*BAGIAN DOKUMEN*.
Sayang Sama Cucu

Sayang Sama Cucu
Saya sama Cucu-cucu: Ian dan Kaila

Rabu, 18 Januari 2017

TEMANKU DARJOTO,

MELONGOK KERJA AGRARIA  BERTAHUN TAHUN SEBELUM SEKARANG. TERIMA  KASIH PARA NETIZENS, PESAN SUDAH SAMPAI.

Saya sungguh lega melihat di strip Metro TV  sore tg 15/01/2017,  ada tulisan di strip itu, Presiden Jokowi akan melakukan reformasi besar besaran dibidang pertanahan Nasional tahun 2017 ini. Alhamdulillah. TERIMA KASIH

Sekaligus saya ingat teman saya Darjoto, anak Pekalongan.

*YANG HARUS DIKERJAKAN*.
• A. Menurut teks ini, pada strip stasiun televisi apa penulis melihat tulisan tentang reformasi pertanahan?
• B. Tulis ulang semua bagian teks dari "Rabu, 18 Januari" sampai ke "Darjoto, anak Pekalongan.", dan tukar "Pekalongan" dengan "Tegal".

*DATA*.
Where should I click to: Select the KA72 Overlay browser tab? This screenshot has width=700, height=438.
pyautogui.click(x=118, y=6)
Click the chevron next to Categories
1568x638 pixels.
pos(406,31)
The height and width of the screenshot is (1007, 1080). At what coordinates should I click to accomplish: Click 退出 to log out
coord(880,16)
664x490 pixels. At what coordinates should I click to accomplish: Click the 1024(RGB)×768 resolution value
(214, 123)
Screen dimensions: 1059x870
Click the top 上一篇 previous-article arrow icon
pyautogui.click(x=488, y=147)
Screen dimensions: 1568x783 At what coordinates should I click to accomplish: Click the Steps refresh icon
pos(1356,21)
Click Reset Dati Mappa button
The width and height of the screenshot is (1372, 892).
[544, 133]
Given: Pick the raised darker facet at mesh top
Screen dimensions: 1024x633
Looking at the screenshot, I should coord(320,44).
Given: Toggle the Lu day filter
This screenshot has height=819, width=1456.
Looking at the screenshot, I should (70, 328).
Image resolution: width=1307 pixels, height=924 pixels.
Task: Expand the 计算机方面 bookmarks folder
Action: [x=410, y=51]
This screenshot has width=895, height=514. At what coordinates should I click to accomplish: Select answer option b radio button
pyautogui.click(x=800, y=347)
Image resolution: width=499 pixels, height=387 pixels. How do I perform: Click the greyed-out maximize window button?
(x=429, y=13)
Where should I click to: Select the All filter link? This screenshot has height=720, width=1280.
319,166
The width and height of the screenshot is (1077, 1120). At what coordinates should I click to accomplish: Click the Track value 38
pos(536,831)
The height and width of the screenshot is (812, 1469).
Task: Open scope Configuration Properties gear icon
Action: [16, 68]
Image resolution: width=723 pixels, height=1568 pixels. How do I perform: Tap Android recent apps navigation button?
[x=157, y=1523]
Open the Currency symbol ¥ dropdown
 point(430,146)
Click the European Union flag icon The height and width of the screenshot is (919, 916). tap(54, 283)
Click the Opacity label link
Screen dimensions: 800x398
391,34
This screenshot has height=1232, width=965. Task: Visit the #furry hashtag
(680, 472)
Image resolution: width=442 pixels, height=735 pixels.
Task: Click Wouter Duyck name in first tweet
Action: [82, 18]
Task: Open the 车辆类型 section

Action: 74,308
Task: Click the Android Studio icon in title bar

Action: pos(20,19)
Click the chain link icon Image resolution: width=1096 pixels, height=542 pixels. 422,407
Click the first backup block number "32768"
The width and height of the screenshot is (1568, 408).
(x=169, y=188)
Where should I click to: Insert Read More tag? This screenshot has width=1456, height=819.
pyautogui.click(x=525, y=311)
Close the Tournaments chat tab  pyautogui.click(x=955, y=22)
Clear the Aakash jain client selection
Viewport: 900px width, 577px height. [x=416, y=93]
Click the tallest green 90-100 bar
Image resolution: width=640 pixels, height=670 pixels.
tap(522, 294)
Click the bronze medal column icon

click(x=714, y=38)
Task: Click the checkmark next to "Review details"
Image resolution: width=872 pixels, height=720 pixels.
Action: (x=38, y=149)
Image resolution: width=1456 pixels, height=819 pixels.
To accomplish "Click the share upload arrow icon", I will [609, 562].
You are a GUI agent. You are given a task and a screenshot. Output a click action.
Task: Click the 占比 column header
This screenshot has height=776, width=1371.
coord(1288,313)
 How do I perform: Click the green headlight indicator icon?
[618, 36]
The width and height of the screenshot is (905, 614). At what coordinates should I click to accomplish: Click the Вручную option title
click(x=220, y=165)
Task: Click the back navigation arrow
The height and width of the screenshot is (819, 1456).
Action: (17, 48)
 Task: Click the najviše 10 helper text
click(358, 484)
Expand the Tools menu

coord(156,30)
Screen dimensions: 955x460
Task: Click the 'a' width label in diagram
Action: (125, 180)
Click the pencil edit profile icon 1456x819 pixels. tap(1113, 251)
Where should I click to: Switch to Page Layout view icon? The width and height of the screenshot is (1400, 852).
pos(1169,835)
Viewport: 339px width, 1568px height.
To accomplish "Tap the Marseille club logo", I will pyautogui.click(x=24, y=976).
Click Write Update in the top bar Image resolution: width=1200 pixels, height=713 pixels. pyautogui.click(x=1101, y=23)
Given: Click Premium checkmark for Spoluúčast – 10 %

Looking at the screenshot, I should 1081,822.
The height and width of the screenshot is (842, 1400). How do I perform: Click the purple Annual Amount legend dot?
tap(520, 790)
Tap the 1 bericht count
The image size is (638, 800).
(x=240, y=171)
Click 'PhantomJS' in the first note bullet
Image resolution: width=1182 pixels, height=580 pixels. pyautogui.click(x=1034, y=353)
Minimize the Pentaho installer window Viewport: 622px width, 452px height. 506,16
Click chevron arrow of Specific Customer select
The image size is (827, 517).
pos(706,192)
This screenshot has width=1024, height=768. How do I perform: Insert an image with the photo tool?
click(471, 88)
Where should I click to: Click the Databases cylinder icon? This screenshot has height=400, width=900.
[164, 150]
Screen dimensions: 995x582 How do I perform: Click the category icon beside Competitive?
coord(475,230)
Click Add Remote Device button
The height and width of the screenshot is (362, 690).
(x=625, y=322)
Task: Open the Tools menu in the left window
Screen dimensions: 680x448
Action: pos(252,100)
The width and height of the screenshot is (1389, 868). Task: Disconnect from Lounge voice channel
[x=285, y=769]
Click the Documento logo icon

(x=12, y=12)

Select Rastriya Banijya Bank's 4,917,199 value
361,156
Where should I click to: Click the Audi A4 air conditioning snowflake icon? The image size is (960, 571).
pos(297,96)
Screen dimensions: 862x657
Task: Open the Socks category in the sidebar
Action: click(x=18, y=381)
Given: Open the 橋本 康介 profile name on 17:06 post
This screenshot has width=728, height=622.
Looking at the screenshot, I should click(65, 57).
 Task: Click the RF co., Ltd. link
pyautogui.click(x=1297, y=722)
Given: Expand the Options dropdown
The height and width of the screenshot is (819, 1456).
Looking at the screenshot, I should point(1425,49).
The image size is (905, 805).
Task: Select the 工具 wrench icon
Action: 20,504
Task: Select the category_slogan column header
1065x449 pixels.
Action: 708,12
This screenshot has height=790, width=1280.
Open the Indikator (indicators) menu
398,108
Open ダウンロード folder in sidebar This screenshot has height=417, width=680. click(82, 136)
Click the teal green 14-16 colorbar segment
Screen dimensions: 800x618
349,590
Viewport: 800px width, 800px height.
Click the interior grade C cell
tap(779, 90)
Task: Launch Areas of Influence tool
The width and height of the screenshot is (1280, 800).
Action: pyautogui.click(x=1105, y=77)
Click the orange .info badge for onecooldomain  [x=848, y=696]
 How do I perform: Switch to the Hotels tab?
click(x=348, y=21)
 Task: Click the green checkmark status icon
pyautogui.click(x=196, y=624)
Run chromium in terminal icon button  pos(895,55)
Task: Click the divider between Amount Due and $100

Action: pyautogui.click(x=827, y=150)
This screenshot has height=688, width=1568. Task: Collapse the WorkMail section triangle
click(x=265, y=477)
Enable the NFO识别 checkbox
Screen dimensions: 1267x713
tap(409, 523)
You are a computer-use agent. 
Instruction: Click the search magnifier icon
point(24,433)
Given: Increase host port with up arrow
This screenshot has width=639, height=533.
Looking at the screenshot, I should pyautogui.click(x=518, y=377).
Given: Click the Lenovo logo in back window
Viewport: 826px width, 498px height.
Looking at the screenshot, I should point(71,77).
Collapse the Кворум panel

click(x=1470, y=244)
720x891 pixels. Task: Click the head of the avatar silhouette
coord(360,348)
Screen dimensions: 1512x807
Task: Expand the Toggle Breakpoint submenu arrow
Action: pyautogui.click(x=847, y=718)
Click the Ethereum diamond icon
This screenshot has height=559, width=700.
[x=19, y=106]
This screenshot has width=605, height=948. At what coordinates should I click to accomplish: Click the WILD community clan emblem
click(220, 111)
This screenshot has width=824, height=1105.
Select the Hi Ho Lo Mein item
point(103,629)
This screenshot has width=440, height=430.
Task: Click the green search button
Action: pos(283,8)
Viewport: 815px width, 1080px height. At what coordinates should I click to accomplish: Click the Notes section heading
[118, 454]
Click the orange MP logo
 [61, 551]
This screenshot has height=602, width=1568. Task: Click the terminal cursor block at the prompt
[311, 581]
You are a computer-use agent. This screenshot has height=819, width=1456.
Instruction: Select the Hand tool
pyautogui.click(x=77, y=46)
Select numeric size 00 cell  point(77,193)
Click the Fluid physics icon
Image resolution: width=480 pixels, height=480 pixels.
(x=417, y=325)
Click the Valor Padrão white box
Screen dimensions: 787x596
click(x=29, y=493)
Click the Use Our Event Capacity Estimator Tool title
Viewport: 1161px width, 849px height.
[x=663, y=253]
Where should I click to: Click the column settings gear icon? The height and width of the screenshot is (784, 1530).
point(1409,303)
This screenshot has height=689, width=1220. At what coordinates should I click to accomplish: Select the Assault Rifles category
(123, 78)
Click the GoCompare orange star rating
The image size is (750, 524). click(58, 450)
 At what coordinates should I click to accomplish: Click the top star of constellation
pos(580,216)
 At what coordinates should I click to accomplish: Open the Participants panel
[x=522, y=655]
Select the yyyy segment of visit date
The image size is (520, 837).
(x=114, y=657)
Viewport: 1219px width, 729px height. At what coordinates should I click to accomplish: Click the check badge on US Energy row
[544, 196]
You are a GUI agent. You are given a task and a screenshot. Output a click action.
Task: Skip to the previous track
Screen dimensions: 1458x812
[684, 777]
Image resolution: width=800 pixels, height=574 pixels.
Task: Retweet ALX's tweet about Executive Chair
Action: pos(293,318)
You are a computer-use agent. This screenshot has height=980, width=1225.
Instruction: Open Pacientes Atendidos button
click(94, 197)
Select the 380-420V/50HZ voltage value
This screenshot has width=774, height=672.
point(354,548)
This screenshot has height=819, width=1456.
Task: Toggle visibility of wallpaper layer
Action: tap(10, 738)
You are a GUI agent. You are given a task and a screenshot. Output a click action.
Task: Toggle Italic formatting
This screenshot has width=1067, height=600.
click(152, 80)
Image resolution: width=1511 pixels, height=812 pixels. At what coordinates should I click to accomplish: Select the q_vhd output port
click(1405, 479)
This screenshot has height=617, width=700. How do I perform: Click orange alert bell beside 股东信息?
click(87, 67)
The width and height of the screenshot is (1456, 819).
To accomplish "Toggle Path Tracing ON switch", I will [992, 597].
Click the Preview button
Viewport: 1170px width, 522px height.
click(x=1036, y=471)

*JAWABAN YANG BENAR*.
• A. Metro TV.

• B.
Rabu, 18 Januari 2017

TEMANKU DARJOTO,

MELONGOK KERJA AGRARIA  BERTAHUN TAHUN SEBELUM SEKARANG. TERIMA  KASIH PARA NETIZENS, PESAN SUDAH SAMPAI.

Saya sungguh lega melihat di strip Metro TV  sore tg 15/01/2017,  ada tulisan di strip itu, Presiden Jokowi akan melakukan reformasi besar besaran dibidang pertanahan Nasional tahun 2017 ini. Alhamdulillah. TERIMA KASIH

Sekaligus saya ingat teman saya Darjoto, anak Tegal.